Taxe carbone, petite vertu

Par Valérie Brunschwig-Segond, journaliste à La Tribune.

Que le gouvernement profite de la montée de sève écologique des Français pour relancer l'idée de la taxe carbone révèle au moins un bon sens du calendrier politique. Après avoir témoigné d'un réel enthousiasme pour les Verts qui les représenteront au parlement européen, les Français devraient se montrer bienveillants à l'égard d'une contribution dont la finalité officielle est de rendre l'animal énergivore plus responsable en lui faisant payer ses dommages à l'environnement. D'autant que, en théorie, la fiscalité écologique est proprement vertueuse : en modifiant les comportements polluants, elle finit en principe par disparaître.

En un mot, si elle marche, elle est biodégradable. Seulement voilà. Elle ne provoque des changements de comportement que si elle est très élevée, toute taxe a minima incitant les agents à s'en acquitter en toute bonne conscience plutôt qu'à se lancer dans l'innovation verte. Or, comment imaginer que les cinq parties prenantes invitées à la conférence des experts voulue par le gouvernement parviendront à un consensus tant sur la valeur des dommages causés à l'environnement que sur le niveau efficace de taxation ?

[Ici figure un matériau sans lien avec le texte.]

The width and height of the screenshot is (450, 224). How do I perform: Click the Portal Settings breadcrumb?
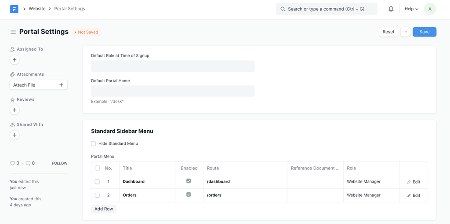(x=69, y=9)
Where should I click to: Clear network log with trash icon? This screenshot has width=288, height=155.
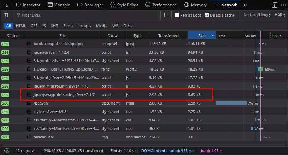(6, 15)
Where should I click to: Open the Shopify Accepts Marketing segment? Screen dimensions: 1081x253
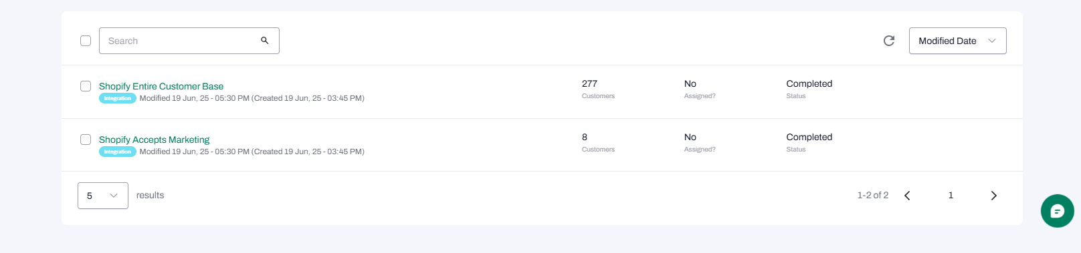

Et si l'accord entre les parties se révélait impossible, qui peut croire que le gouvernement sera prêt, politiquement, à assumer une contribution suffisamment visible pour porter ? Mais ce n'est pas tout. Car pour être efficace, la taxe carbone doit être différenciée par consommateur, récompenser les plus vertueux en faisant payer les pollueurs. On sait déjà que toute taxation moyenne par secteur d'activité désincitera les Verts par vocation. Or, la vérité est que connaître le bilan carbone réel de chaque produit relève d'un travail de titan impossible à mener de façon fiable. En clair, on n'a pas les moyens, ni politiques ni humains, de mettre en place une fiscalité écologique efficace.

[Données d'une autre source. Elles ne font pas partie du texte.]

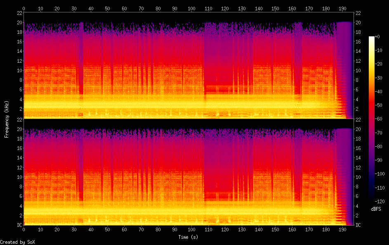Select the 100-second tick on the top time axis
The width and height of the screenshot is (389, 245).
(x=191, y=8)
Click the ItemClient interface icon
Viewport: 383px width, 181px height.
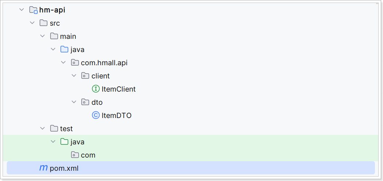[x=96, y=89]
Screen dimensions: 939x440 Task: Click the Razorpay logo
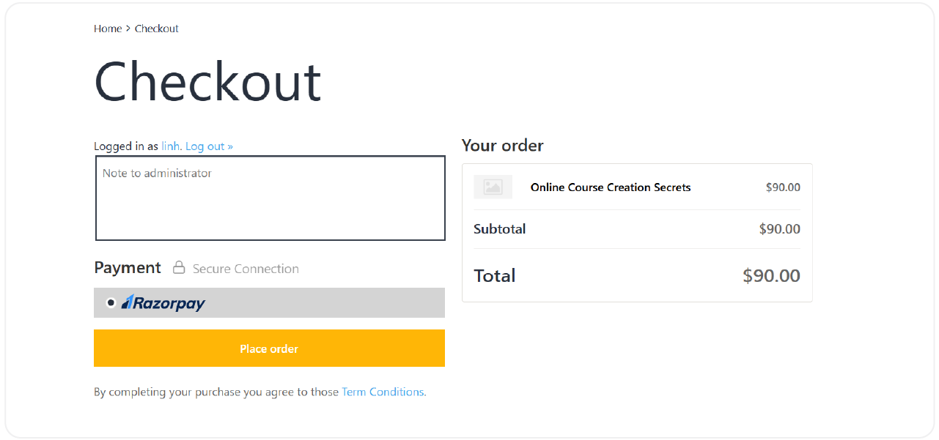click(163, 302)
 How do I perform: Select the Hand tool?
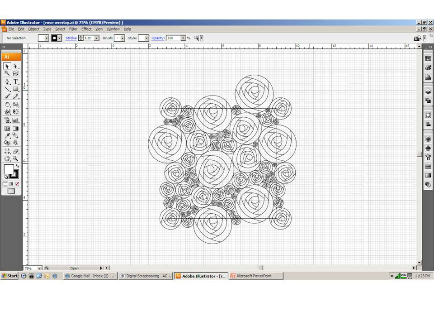6,159
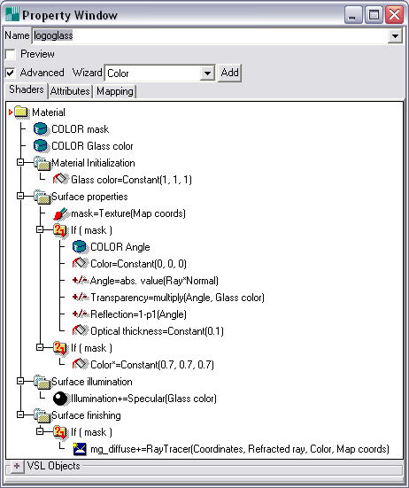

C'est pour cela que la régulation de la pollution par le marché des droits à polluer, qui existe en Europe depuis 2005 pour les industries les plus gourmandes en énergie, est jugée plus efficace que la taxe carbone. Pourquoi alors s'accrocher à cette contribution verte ? Parce que l'objectif du gouvernement n'est pas tant de lutter contre la pollution que de trouver des recettes fiscales pérennes pour compenser, pour les collectivités locales, la suppression de la taxe professionnelle sur les investissements promise par Nicolas Sarkozy. Seulement, même pour cela, une taxe a minima n'y suffira pas. N'est pas vert et bleu qui veut !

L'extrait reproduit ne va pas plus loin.